How to prove the following inequality
$$(1-x) \ln(1-x) \geq -x + x^2/2\, \textrm{ for } x\in(0,1)?$$
In general how should one go about proving/approximating exponential and logarithms to get the following type of inequalities.
$$ e^{-x} \leq 1 - x + \frac{x^2}2,\; \textrm{ when } x\geq 0 $$
$$ e^{-x} \leq 1 - x/2,\;\; \textrm{ for } x \in [0,1.59] $$
$$ \ln(1+x) \geq x/2,\;\; \textrm{ for } x \in [0,2.5] $$
You could find more of these here.
On
We can rewrite it to $$\cases{f(x) = (1-x)\ln(1-x)+x-\frac{x^2}2\\f(x) \geq 0, x\in[0,1]}$$
Now showing that $f$ is differentiable on the interval is easy so we skip that part.

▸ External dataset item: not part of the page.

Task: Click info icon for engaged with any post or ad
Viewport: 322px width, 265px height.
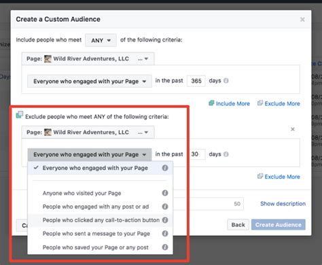Action: (165, 207)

$$\frac{\partial f}{\partial x}=-\ln(1-x) - \frac{1-x}{1-x} + 1 -x = -x-\ln(1-x)$$ The zeros are where: $$e^x = \frac 1 {1-x}$$ solved by $x=0$ and no other x in the interval $[0,1]$
Now what remains is to calculate $f(0),f(1)$ (or their limits) and draw conclusions.
On
Let $f(x)=\ln(1-x)-\frac{x^2-2x}{2(1-x)}$.
Hence, $f'(x)=\frac{x^2}{2(1-x)^2}>0$, which says $f(x)>f(0)=0$ and we are done!
On
Replacing $x$ by $1-x$ we can see that the inequality is transformed into $$2x\log x\geq x^2-1$$ for $x\in(0,1)$. Consider $$f(x) =2x\log x-x^{2}+1,f(0)=1$$ so that $f$ is continuous on $[0,1]$ and differentiable on $(0,1)$ with derivative $$f'(x) =2+2\log x-2x=2(\log x - x+1)$$ Next we note that $\log x\leq x-1$ so that $f'(x) \leq 0$ and hence $f(x) \geq f(1)=0$ for all $x\in(0,1)$ and we are done.
It is quite trivial that $$ -1-\log(1-t)\geq -1+t \tag{1} $$ holds for any $t\in(0,1)$, hence by considering some $x\in(0,1)$ and applying $\int_{0}^{x}(\ldots)\,dt $ to both sides of $(1)$ the claim follows in a straightforward way.
A much more accurate approximation is $$ \forall x\in(0,1),\qquad (1-x)\log(1-x) \geq \frac{x \left(-6+3 x+2 x^2\right)}{6-x^2}.\tag{2}$$